Why is it that no matter how many shoes and bags and beautifully extravagant things you buy in a mad consumersitic style they never cease to make you feel as good as it does when you pop over to see your family and that first hug from your parents? Or watching your mother make a lemon meringue pie and trying to get the sugar syrup at just the right temperature in the attempt to make a meringue that would rival Nigel Slater's?
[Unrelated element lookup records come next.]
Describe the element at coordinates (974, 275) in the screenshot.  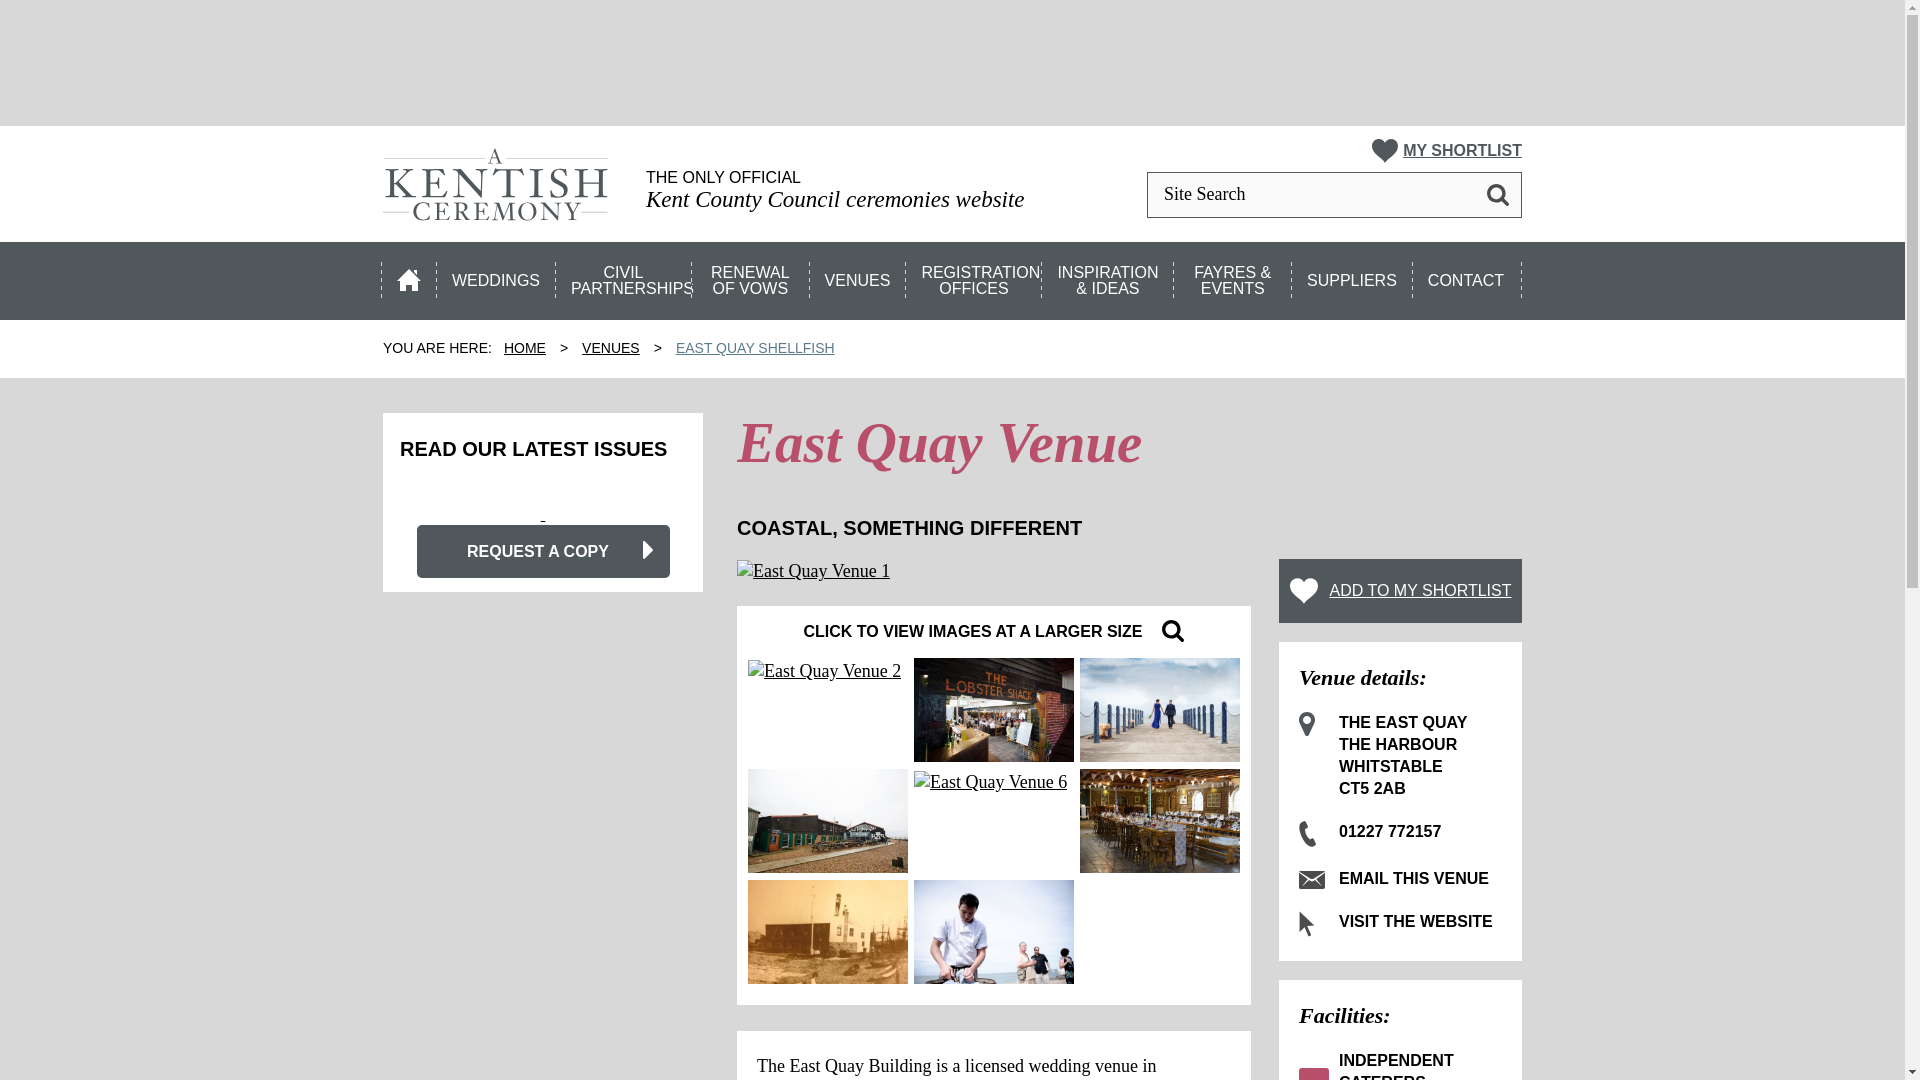
I see `REGISTRATION OFFICES` at that location.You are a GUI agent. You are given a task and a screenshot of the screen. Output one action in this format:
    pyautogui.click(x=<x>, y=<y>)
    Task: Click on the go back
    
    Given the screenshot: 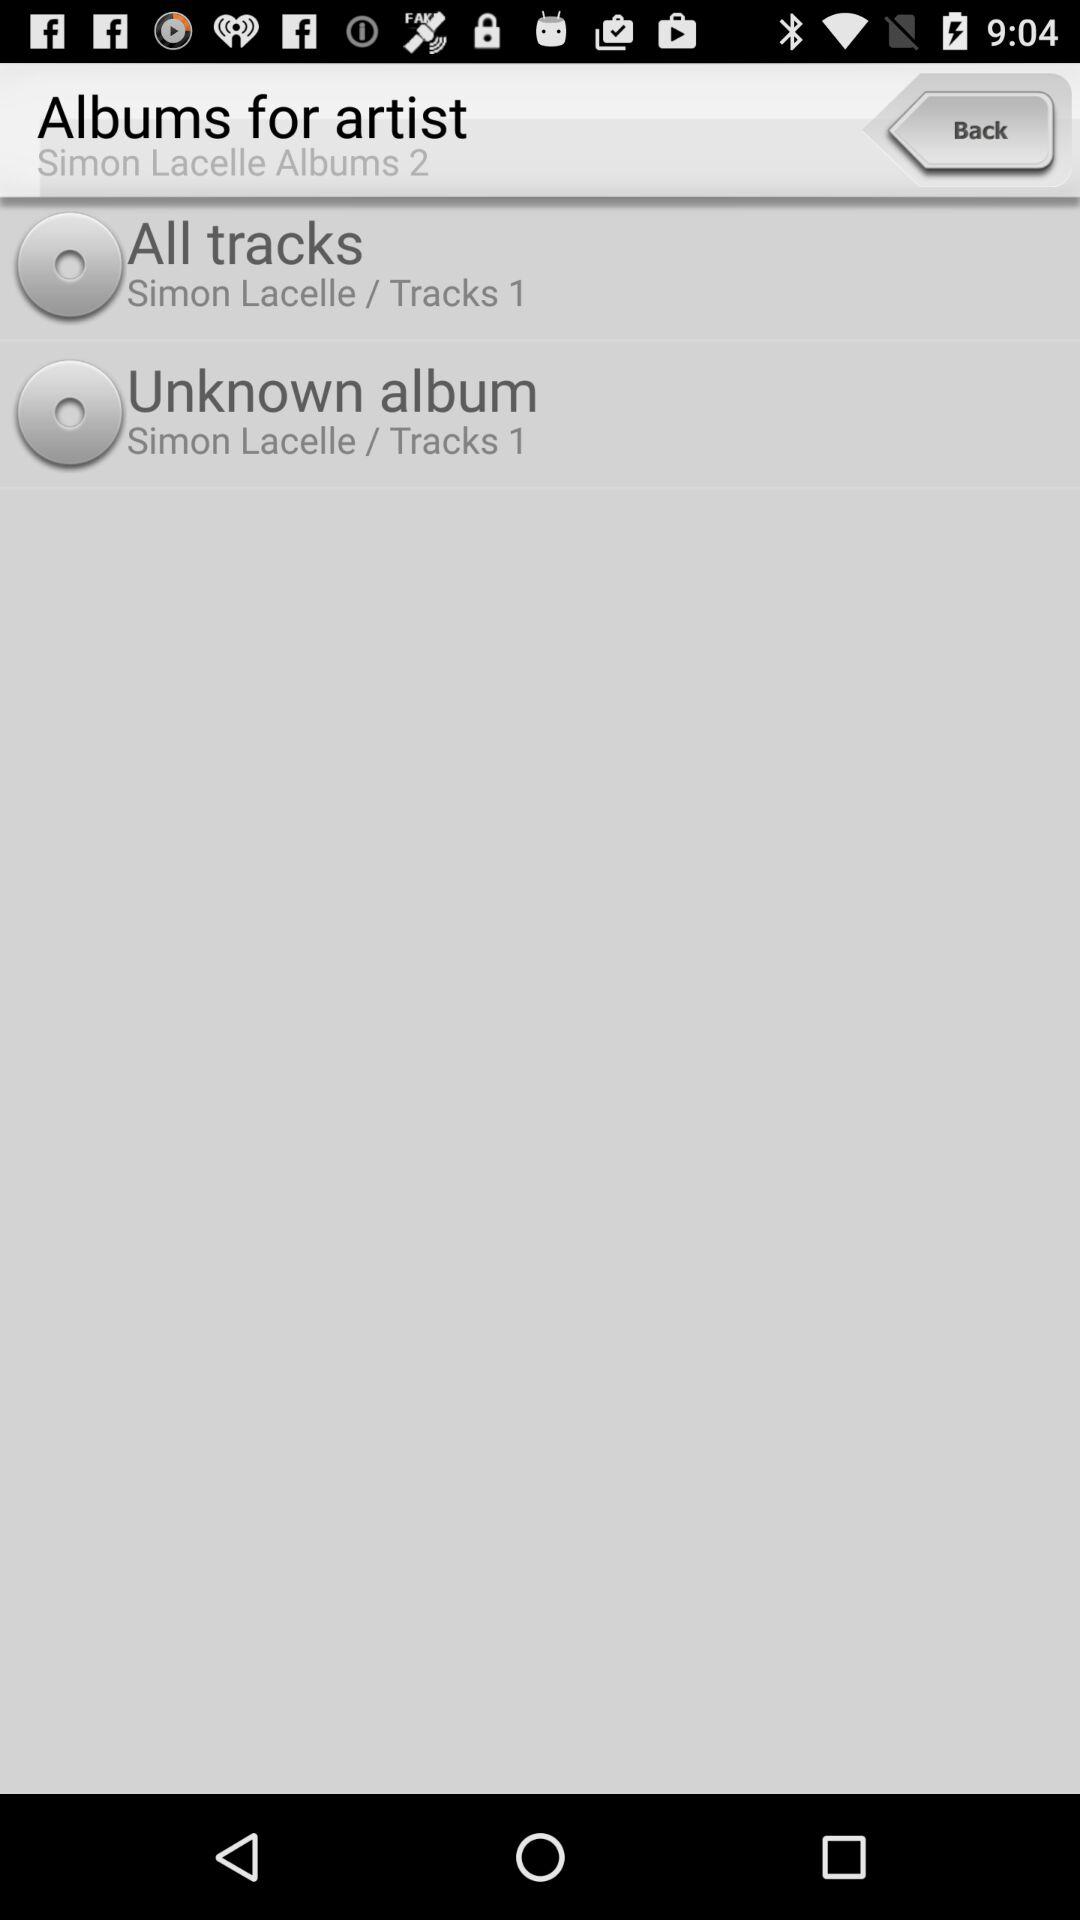 What is the action you would take?
    pyautogui.click(x=966, y=130)
    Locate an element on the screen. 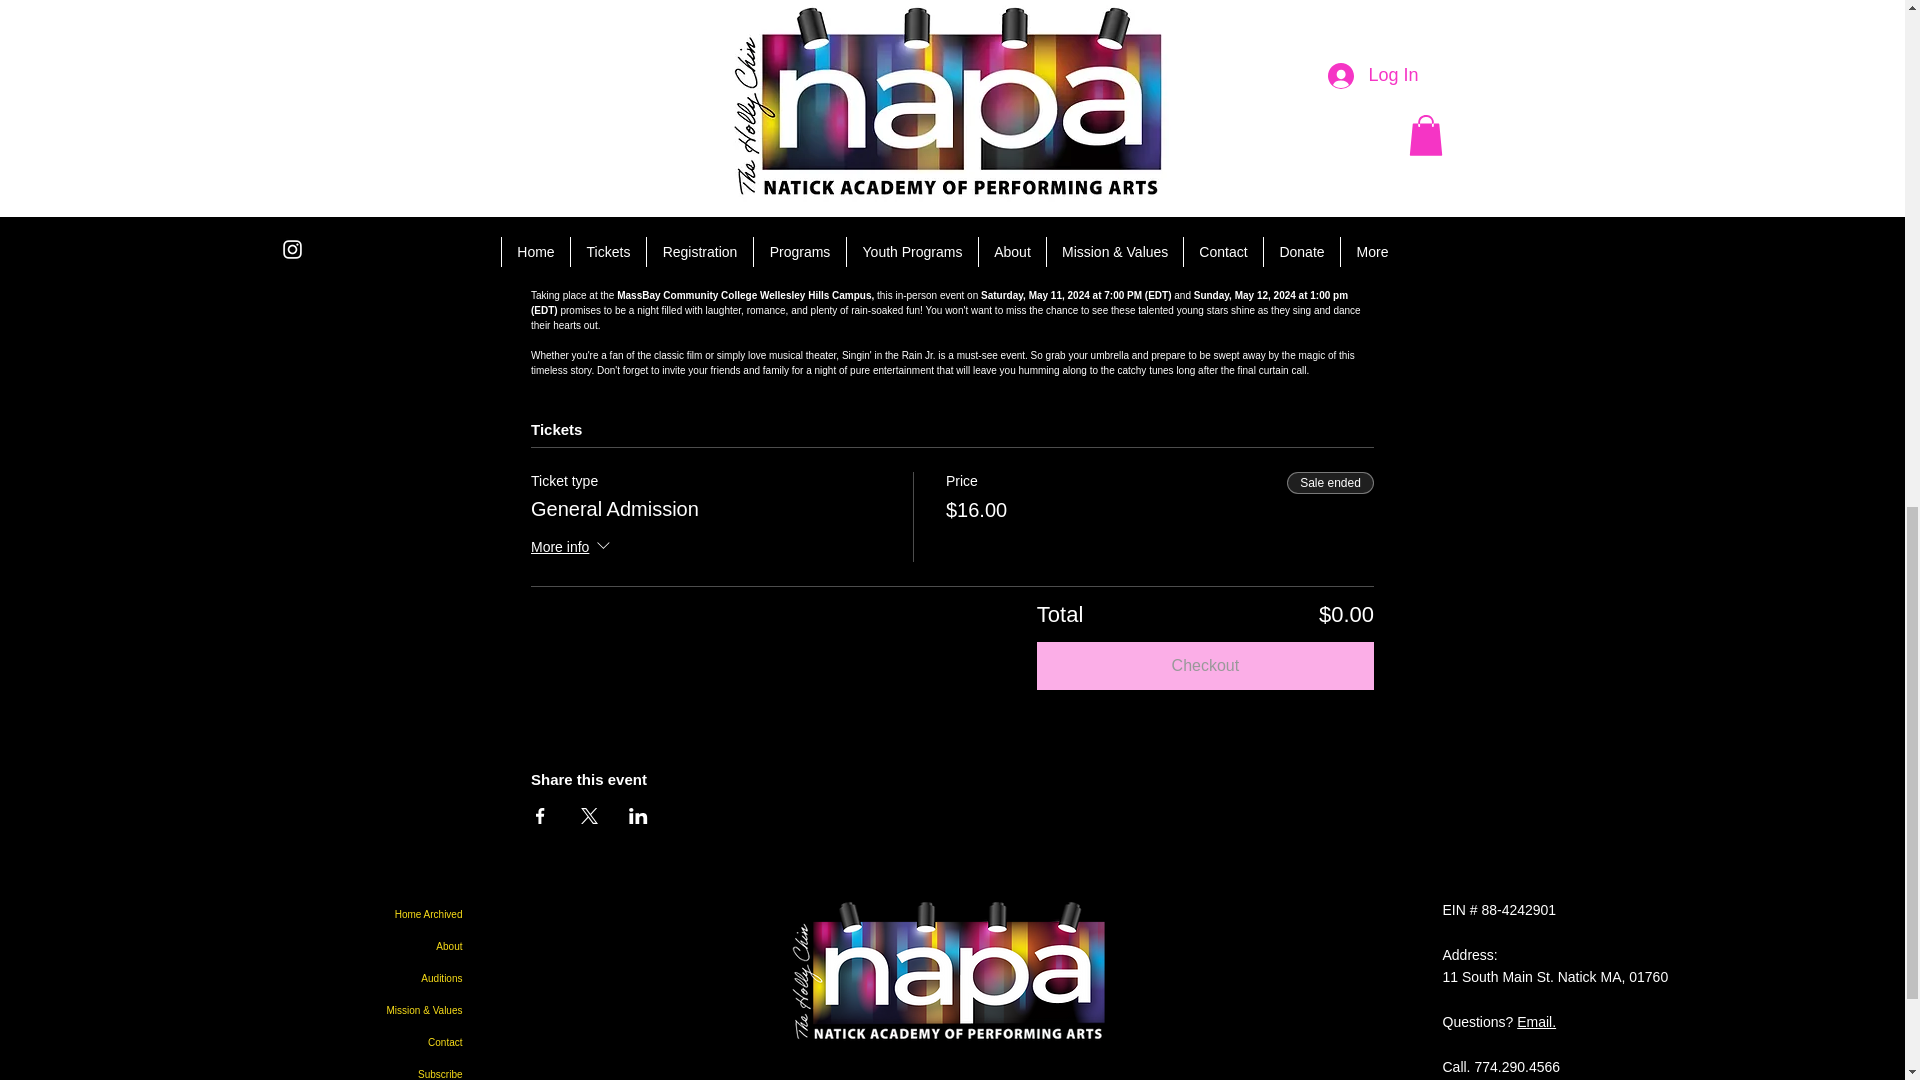  Auditions is located at coordinates (345, 978).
Don't get me wrong- I <3 the amazingly beautiful things in life- take one look at my wardrobe and ever growing shoe collection and you will soon see, and they can bring an added sparkle to the most gloomy and depressing days in Manchester (anyone who has lived in Manchester will totally empathsise with this, WHY DOES IT RAIN SO GODDAMN MUCH?!) This is the excuse I tell myself before handing over my plastic at the till whilst absolutely and resolutely avoiding looking at the total cost of my Topshop addiction, but do you not think there's something missing from the feeling you get when you get home and parade around in those sky scraper - ankle breaking Kurt Geigers?
I think there is- however- there is NO WAY in hell that I would ever not go shopping after a truly horrific break up, or make sudden last minute New Year's resolutions to get my nails done once a month (HELLO there Jessica Manicures!) after said break up, as to coin a phrase from a supermarket I actually detest, 'every little helps'. But, spending time with the ones who will be there with you, through thick and thin, through disastrous relationships, bad haircuts and hideous fashion mistakes (I'm thinking the noughties look is a prime example- wearing 'floor sweeper' jeans as my Dad named them probably wasn't the best style choice I've ever made- especially when it rained.)
You can probably tell that I just spent the weekend with these people in my life. Everyone from my parents, to my great Aunt Audrey to my Uncle Nick (who gets through a bottle of red quicker than you can say Cabernet Sauvignon). I am incredibly lucky to have such a lovely family, who gets on so well. Yes, we have our ups and or downs and we may go for longer than we care to admit without seeing one another, but that small thing of having a drink with these people always does the world of good. Its the small things, the camerarderie between family members that makes you smile wider than you had done all week.(For example- my sister proving she could fit more than three scotch egs in her mouth all at once to win a bet with my uncle, classy bird.)
These are the people that will never tell you you are 'too nice' or pick at how one can never seem to make a decision, but they are the ones that will take you as you are and love you through thick and thin- and in my case- through the 'floor sweeping' jeans look.. Can a pair of shoes do that? Doubtful. But they do make you look and feel damn fine, which is half the battle I reckon. (And that gives me the excuse for guilt free shopping, for at least a fortnight before having to rack my brain for another to excuse the fact I've just blown my week's food budget on yet another pair of shoes.)